Während die US-Regierung Europa schulmeistert, paktiert sie im Nahen Osten mit Folterstaaten. Dabei bedient sie sich einer postkolonialen linken Rhetorik.

Trump, der Kulturrelativist
Donald Trump und JD Vance bei der 2024 NYC 9 11 Gedenkfeier, Bild: Wikimedia.

Selten war die Heuchelei einer amerikanischen Regierung so offensichtlich wie in den ersten Monaten von Donald Trumps zweiter Amtszeit. Während Vizepräsident J. D. Vance in München europäische Demokratien wegen angeblicher Verletzungen der Meinungsäusserungsfreiheit anprangerte, unterzeichnete sein Chef in Riad und Doha Milliarden-Deals mit Autokraten, die Dissidenten foltern lassen. Während Vance europäischen Regierungen vorwarf, die Demokratie zu gefährden, pries Trump den saudischen Kronprinzen Mohammed bin Salman als «unglaublichen Mann». Jenen Herrscher also, der mutmasslich den Journalisten Jamal Khashoggi zerstückeln liess.

Thomas J. Barrack Jr., Trumps Botschafter in der Türkei und Syrien-Sondergesandter mit libanesischen Wurzeln, verkündet eine radikale Neuausrichtung: «Vor einem Jahrhundert zwang der Westen dem Nahen Osten Karten, Mandate, Bleistiftgrenzen und Fremdherrschaft auf. Nach dem Ersten Weltkrieg teilte das Sykes-Picot-Abkommen Syrien und die erweiterte Region nach imperialen Gewinnen auf, die sich nicht am Frieden orientierten. Die Ära der westlichen Einmischung ist nun vorbei.»

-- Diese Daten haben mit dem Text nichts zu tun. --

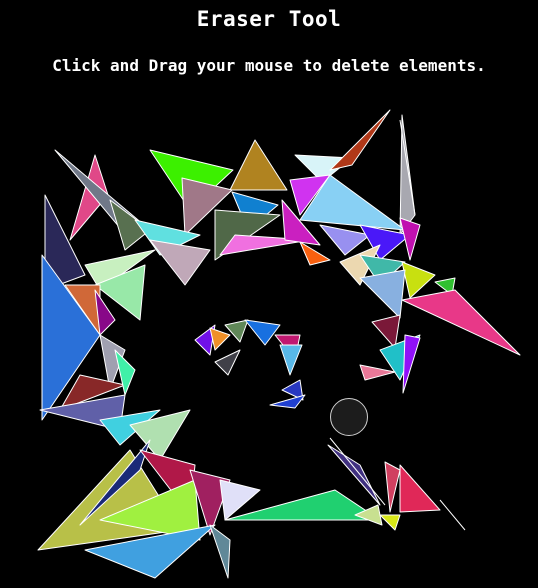 Image resolution: width=538 pixels, height=588 pixels. What do you see at coordinates (349, 417) in the screenshot?
I see `eraser-cursor-icon` at bounding box center [349, 417].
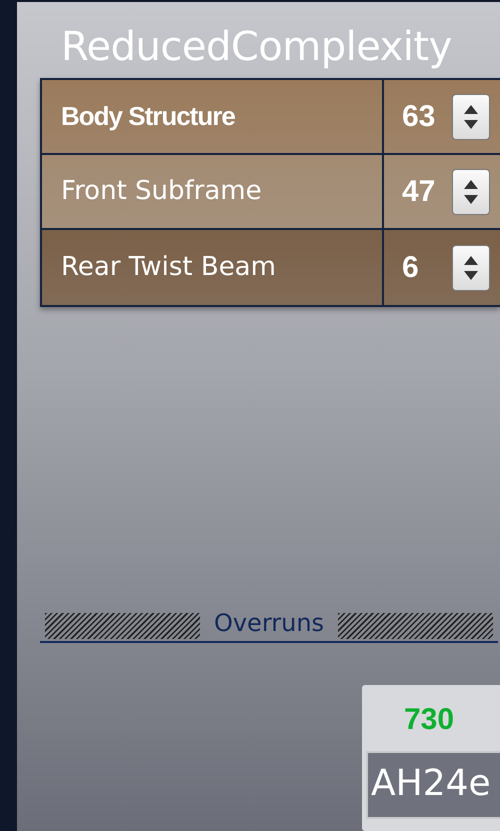 This screenshot has width=500, height=831. What do you see at coordinates (419, 117) in the screenshot?
I see `row-value: 63` at bounding box center [419, 117].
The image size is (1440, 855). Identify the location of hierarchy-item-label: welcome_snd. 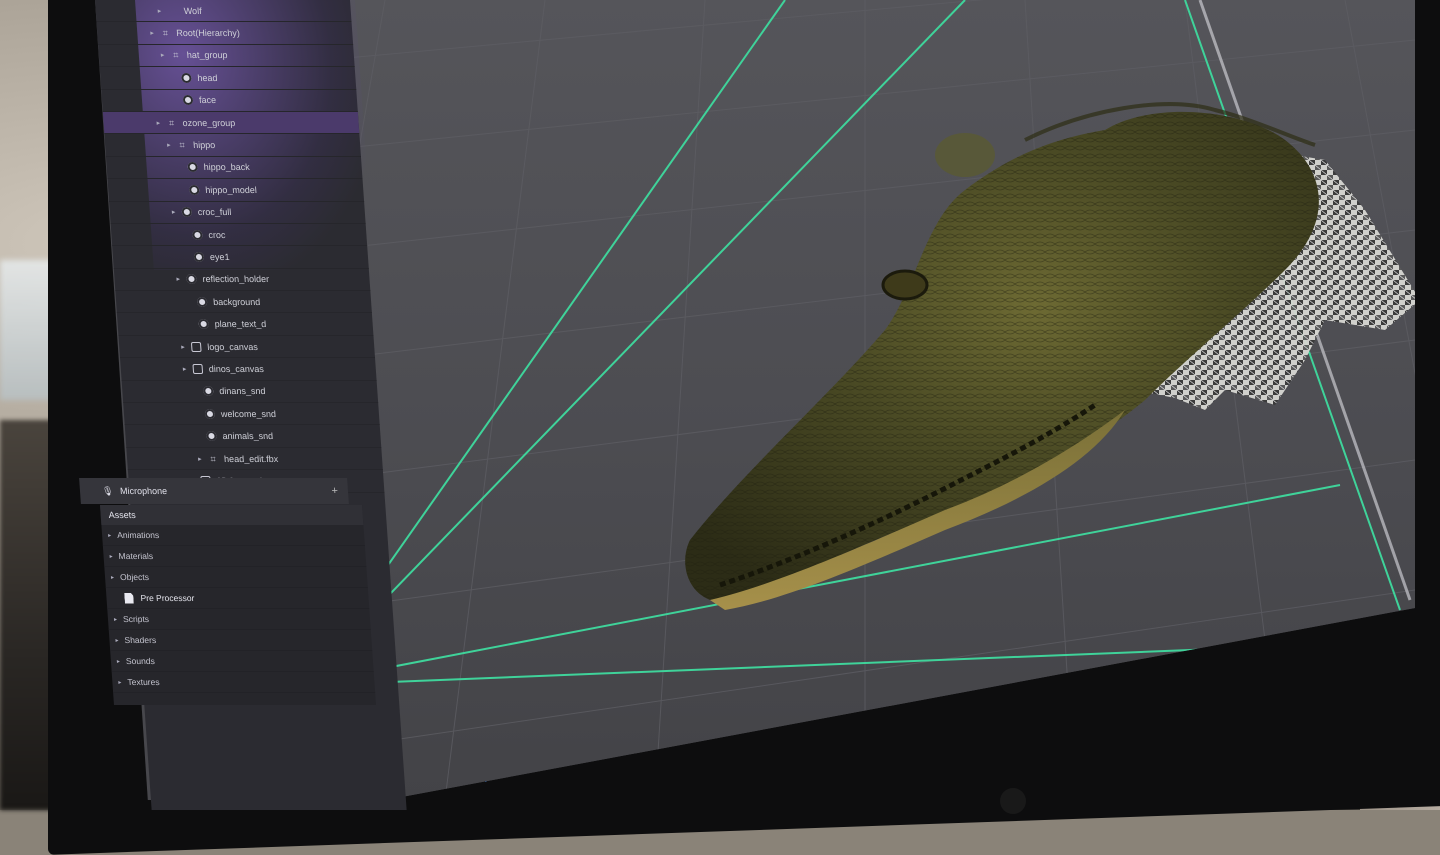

Kritik am westlichen Universalismus

Paradoxerweise bedient sich die Trump-Administration damit einer Rhetorik, die jahrzehntelang das Markenzeichen linker Intellektueller war. Es ist eine Anti-Kolonialismus-Rhetorik, welche zuvor jahrzehntelang an linken Universitätsseminaren Applaus erhalten hat. Anthropologen wie Franz Boas propagierten bereits im frühen 20. Jahrhundert den Kulturrelativismus als Widerstand gegen westliche Hegemonie. Dieser problematische Ansatz behauptet, dass kulturelle Praktiken nur in ihrem eigenen Kontext bewertet werden können und universelle moralische Standards abgelehnt werden sollten ‒ eine gefährliche Position, die Unterdrückung kulturell legitimiert und die Universalität der Menschenrechte untergräbt.

«Paradoxerweise bedient sich die Trump-Administration damit einer Rhetorik, die jahrzehntelang das Markenzeichen linker Intellektueller war.»

Barrack übernimmt diese linke Kritik am westlichen Universalismus. Bereits nach Khashoggis Ermordung 2019 sagte er: «Die Gräueltaten in Amerika sind gleich oder schlimmer als die in Saudi-Arabien.» Seine Sykes-Picot-Polemik widerhallt postkoloniale Theorien, die westliche Grenzziehungen als Ursprung regionaler Probleme brandmarken. Diese Einstellung macht ihn offenbar zum idealen Kandidaten (Vorsicht: Sarkasmus!), um mit dem Ex-Al-Qaida-Terroristen Ahmed al-Sharaa (al-Julani) ein «neues Syrien» aufzubauen – eine Zusammenarbeit, die ohne moralische Skrupel über die dschihadistische, mörderische Vergangenheit des syrischen Machthabers und die jetzige Massakrierung der Alawiten hinweggeht.